I want to divide my data into quantiles (quintiles to be more specific). However, when using qcut in Pandas or ntile in R, I either get the error that "bin edges must be unique" (qcut) or equal values get assigned to different quintiles (ntile).
Looking at the following data: [1, 8, 2, 1, 8] I would like the ouput to be:
- 1 assigned to quintile 1
- 8 assigned to quintile 5
- 2 assigned to quintile 3
- 1 assigned to quintile 1 again
- 8 assigned to quintile 5 again
In this specific case the 1s could also be assigned to quintile 2 instead of 1 (depending on definition). It is just important that equal values are assigned to the same quintile.

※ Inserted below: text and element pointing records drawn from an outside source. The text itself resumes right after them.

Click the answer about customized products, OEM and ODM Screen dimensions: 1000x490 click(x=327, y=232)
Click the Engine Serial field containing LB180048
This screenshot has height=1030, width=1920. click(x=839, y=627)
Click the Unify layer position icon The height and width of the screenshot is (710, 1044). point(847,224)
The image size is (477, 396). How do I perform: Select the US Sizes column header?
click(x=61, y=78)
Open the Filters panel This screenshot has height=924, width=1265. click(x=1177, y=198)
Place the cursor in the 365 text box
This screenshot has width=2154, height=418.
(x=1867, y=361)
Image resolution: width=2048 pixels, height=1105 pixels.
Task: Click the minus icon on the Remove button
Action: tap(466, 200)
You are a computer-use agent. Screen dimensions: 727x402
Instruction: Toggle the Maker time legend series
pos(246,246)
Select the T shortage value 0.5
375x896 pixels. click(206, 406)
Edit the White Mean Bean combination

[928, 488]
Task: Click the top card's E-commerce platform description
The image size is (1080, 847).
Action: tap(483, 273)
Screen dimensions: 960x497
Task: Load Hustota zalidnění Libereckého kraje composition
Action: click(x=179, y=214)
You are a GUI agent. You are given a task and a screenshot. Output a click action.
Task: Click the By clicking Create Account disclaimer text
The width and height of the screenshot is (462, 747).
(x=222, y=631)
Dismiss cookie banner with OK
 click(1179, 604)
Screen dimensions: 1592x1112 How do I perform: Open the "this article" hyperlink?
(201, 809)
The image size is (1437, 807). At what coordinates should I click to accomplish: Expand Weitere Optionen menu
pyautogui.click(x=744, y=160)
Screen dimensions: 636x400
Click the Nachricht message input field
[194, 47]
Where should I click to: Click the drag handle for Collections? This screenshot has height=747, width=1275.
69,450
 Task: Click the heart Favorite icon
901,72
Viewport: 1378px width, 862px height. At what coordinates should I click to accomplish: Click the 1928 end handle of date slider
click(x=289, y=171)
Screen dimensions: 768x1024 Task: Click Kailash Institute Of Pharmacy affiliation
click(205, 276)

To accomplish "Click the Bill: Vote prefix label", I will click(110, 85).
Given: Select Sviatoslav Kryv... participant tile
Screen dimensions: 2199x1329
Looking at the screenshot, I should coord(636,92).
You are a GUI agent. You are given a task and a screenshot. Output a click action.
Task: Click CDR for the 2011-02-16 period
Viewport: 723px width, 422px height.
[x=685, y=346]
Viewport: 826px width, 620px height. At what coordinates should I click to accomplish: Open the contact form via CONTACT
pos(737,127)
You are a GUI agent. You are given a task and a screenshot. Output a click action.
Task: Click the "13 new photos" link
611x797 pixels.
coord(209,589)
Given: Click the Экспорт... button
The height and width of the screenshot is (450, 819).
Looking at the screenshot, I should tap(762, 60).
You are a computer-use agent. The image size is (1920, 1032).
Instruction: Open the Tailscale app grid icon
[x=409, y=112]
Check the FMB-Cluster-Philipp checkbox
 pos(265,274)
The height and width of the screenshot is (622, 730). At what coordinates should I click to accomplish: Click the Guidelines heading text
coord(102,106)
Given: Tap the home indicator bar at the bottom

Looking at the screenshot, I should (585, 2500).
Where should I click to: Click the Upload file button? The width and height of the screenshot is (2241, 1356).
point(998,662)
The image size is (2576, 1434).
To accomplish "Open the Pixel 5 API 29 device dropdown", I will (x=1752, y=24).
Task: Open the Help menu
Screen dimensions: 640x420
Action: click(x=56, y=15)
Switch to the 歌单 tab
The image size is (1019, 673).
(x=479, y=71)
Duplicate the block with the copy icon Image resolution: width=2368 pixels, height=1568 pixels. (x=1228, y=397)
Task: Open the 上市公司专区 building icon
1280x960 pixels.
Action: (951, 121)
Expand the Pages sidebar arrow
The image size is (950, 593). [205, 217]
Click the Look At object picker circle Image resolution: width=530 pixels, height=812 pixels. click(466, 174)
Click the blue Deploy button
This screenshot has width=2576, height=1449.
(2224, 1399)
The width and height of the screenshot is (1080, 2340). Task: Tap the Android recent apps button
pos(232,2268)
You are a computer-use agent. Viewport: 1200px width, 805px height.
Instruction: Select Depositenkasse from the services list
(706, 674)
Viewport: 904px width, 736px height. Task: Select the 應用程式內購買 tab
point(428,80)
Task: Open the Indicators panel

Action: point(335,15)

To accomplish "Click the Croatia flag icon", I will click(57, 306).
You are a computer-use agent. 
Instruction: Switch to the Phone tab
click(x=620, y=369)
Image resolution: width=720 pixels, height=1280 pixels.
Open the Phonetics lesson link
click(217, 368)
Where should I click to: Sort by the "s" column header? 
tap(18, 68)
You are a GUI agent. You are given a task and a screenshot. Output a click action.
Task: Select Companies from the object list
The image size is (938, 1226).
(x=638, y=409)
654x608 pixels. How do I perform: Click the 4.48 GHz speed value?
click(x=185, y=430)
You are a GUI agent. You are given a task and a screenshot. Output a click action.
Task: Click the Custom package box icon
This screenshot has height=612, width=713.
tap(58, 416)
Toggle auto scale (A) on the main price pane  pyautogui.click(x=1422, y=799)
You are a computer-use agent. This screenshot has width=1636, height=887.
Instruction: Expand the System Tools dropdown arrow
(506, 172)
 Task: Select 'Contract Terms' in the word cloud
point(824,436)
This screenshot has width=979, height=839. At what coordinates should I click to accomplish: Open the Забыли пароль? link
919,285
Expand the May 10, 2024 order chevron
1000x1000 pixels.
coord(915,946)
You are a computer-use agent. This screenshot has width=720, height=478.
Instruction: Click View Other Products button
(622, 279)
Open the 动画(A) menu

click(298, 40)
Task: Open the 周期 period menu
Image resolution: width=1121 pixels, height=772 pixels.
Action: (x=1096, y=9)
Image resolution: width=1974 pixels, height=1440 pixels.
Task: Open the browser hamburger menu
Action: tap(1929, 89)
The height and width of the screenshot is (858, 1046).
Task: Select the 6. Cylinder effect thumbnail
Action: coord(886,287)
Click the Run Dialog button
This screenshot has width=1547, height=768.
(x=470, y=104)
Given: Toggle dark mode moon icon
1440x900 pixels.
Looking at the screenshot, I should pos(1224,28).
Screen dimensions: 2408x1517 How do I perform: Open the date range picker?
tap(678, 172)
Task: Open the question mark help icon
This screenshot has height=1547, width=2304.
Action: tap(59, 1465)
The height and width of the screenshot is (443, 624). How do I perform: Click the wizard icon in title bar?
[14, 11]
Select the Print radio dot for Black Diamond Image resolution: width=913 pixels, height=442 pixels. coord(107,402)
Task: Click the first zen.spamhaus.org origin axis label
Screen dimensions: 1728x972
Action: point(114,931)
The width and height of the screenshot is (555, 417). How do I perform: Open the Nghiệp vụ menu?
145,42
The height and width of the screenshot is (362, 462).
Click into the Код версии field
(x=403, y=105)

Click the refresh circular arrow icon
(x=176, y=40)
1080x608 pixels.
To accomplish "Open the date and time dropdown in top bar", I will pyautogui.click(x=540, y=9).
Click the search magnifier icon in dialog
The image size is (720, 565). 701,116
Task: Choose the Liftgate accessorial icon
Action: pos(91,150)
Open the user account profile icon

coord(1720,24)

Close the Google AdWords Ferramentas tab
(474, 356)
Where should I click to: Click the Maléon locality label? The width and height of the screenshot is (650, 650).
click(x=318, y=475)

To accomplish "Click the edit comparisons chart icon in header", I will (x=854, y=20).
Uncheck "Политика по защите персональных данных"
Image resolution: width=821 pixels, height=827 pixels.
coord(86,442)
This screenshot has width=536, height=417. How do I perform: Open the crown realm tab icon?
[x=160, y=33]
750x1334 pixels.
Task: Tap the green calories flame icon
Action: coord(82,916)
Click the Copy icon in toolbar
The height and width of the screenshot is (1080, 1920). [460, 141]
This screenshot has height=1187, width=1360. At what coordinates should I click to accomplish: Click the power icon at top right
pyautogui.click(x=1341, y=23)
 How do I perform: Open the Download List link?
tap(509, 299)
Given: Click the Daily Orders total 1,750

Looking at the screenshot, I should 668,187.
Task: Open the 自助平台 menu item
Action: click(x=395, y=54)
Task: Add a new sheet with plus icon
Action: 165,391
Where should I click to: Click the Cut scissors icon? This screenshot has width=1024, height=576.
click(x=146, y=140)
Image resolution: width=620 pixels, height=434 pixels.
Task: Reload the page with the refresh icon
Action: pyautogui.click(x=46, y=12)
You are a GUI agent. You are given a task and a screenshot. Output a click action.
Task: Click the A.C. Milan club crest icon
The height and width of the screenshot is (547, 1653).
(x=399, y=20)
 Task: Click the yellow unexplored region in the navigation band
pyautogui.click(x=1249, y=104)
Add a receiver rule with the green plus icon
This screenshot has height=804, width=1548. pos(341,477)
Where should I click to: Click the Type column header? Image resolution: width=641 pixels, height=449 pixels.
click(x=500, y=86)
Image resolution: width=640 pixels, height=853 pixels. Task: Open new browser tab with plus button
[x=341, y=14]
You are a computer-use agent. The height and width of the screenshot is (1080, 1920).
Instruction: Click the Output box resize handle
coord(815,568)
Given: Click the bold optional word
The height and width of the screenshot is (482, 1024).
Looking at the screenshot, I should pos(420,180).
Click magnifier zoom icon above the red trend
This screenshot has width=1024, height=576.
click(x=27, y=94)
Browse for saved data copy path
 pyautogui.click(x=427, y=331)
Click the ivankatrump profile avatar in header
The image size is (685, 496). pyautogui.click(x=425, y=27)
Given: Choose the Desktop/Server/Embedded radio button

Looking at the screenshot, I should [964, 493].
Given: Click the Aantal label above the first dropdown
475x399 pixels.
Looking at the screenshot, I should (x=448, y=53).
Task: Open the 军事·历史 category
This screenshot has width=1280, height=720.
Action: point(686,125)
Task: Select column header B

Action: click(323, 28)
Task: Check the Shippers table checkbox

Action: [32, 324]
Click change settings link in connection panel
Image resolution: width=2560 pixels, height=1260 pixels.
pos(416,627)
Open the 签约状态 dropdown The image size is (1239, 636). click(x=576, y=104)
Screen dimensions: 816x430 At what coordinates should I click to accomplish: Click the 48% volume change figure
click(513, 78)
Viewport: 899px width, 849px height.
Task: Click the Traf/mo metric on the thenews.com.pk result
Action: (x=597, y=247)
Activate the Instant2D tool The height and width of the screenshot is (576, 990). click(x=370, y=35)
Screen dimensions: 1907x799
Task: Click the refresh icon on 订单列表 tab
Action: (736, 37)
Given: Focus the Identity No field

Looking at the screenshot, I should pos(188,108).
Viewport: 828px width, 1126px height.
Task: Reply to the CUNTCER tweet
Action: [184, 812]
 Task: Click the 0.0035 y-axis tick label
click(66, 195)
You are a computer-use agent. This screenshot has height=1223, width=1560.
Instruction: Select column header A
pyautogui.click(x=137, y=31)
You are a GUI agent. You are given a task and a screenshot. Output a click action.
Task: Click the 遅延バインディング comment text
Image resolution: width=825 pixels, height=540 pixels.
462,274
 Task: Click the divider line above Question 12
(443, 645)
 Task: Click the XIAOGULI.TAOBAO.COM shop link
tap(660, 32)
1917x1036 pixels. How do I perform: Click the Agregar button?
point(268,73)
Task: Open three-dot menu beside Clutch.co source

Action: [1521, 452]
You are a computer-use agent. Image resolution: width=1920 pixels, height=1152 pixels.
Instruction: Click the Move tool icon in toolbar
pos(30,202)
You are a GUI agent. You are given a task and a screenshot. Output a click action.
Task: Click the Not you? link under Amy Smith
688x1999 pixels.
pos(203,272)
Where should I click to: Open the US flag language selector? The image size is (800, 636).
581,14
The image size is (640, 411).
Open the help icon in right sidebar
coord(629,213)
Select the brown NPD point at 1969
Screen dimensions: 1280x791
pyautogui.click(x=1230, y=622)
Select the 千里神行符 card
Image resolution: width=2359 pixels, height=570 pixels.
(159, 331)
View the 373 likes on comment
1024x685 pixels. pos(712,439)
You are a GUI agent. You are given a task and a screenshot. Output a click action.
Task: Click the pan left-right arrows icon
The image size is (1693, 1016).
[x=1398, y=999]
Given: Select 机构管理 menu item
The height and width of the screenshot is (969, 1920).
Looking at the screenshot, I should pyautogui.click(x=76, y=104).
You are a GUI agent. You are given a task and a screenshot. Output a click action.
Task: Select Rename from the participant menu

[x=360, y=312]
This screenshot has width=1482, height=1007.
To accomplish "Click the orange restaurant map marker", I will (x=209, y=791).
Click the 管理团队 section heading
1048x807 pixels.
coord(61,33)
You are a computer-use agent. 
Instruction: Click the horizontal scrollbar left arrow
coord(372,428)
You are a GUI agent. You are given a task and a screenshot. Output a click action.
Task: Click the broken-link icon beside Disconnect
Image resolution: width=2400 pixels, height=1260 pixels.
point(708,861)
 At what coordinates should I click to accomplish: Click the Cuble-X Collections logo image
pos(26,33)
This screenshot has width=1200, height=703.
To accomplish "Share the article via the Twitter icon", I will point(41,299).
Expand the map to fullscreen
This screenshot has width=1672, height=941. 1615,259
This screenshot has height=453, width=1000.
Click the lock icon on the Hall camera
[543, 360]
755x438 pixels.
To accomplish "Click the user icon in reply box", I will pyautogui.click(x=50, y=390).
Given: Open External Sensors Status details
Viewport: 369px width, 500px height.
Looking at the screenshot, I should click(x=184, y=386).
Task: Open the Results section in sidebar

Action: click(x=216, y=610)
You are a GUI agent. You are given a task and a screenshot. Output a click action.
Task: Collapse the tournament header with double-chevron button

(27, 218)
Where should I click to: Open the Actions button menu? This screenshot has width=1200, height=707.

Do you have any ideas on how I can achieve this?
Thank you very much for your input!
Some data to use:
import pandas as pd
df = pd.DataFrame({'Date': ['2011-01-01', '2011-01-02', '2011-01-03','2011-01-01', '2011-01-02',
'2011-01-03','2011-01-01', '2011-01-02', '2011-01-03', '2011-01-01','2011-01-02', '2011-01-03',
'2011-01-01', '2011-01-02', '2011-01-03'], 'Name': ['A', 'A', 'A', 'B', 'B', 'B', 'C', 'C', 'C', 'D', 'D', 'D', 'E', 'E', 'E'],
'Value':[1, 3, 2, 8, 6, 5, 2, 10, 4, 1, 5, 3, 8, 4, 9]})
Code I used in R:
df = df %>% group_by(Date) %>% mutate(Quint = ntile(Value, 5))
This assigned qual values to different bins.
Code I used in Python:
df['Quintiles'] = df.groupby(by=["Date"])['Value'].transform(lambda x: pd.qcut(x, 5, labels=["XS", "S", "M", "L", "XL"]))
This resulted in the error of bin edges having to be unique.